The Commission des Transports du Quebec said a ruling earlier this month that allows union-affiliated associations to represent owner-operators on a key industry-government working group is being misrepresented
by the media and misinterpreted by truckers in the province.
The CTQ said its decision simply recognizes that professional associations managed by three labor unions, the Syndicats des Metallos/Cooperative des Camionneurs, the Centrale des Syndicats Democratique, and the Confederation des Syndicats Nationaux, have met membership targets that allow them to represent owner-operators on the Forum des Intervenants de l'Industrie du Camionnage General.
The ruling, issued Dec. 7, does not require owner-operators registered with the CTQ to join the unions that manage the associations, the commission said.
The Forum was established by the province last year. It was created in part to outline the parameters of a formal business contract between trucking companies and owner-operators.

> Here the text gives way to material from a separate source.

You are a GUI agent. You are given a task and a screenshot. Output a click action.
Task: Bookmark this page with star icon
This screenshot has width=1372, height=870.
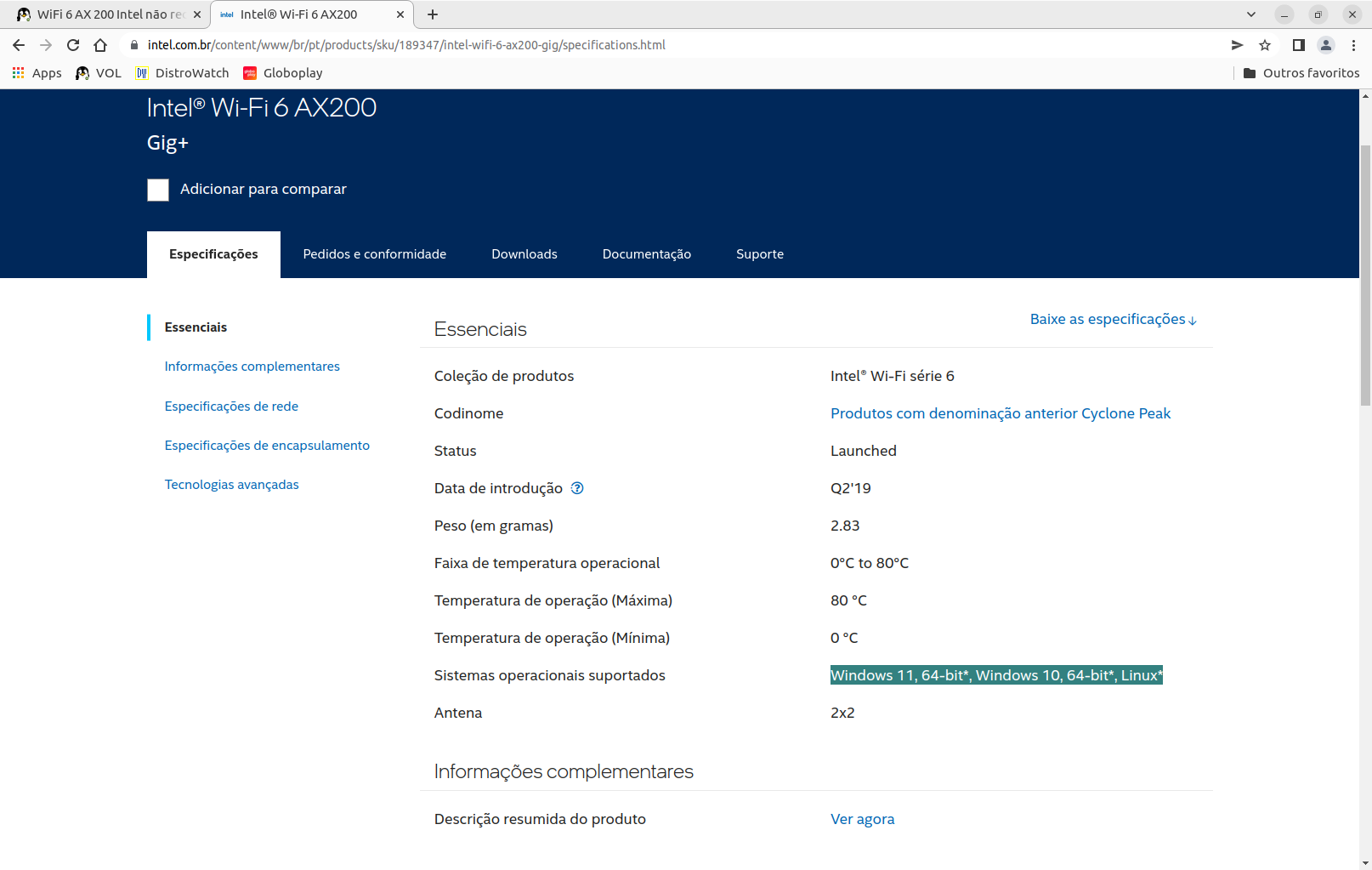pos(1265,45)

The associations were required to collectively have 50%-plus-one of the province's owner-operators as members. The associations won by the thinnest of margins: out of the 5237 owner-operators registered with the CTQ, the total represented by the three groups is 50.9%. Each must represent at least 10% of owner-operators on the CTQ's list.
According to the new law, owner-operators not currently associated with any one of the groups will have to select and join one or risk losing their operating authority with the CTQ.
The CTQ will accept appeals of its decision until Jan. 7 and said it will make no further comment on the matter until then.
In an interview with Transport Routier last summer, Forum president Paul-Émile Thellend stated that the associations "have no authority to unionize their members."
Quebec law bars independent contractors from bargaining collectively. However, many owner-operators who operate outside Quebec are federally regulated.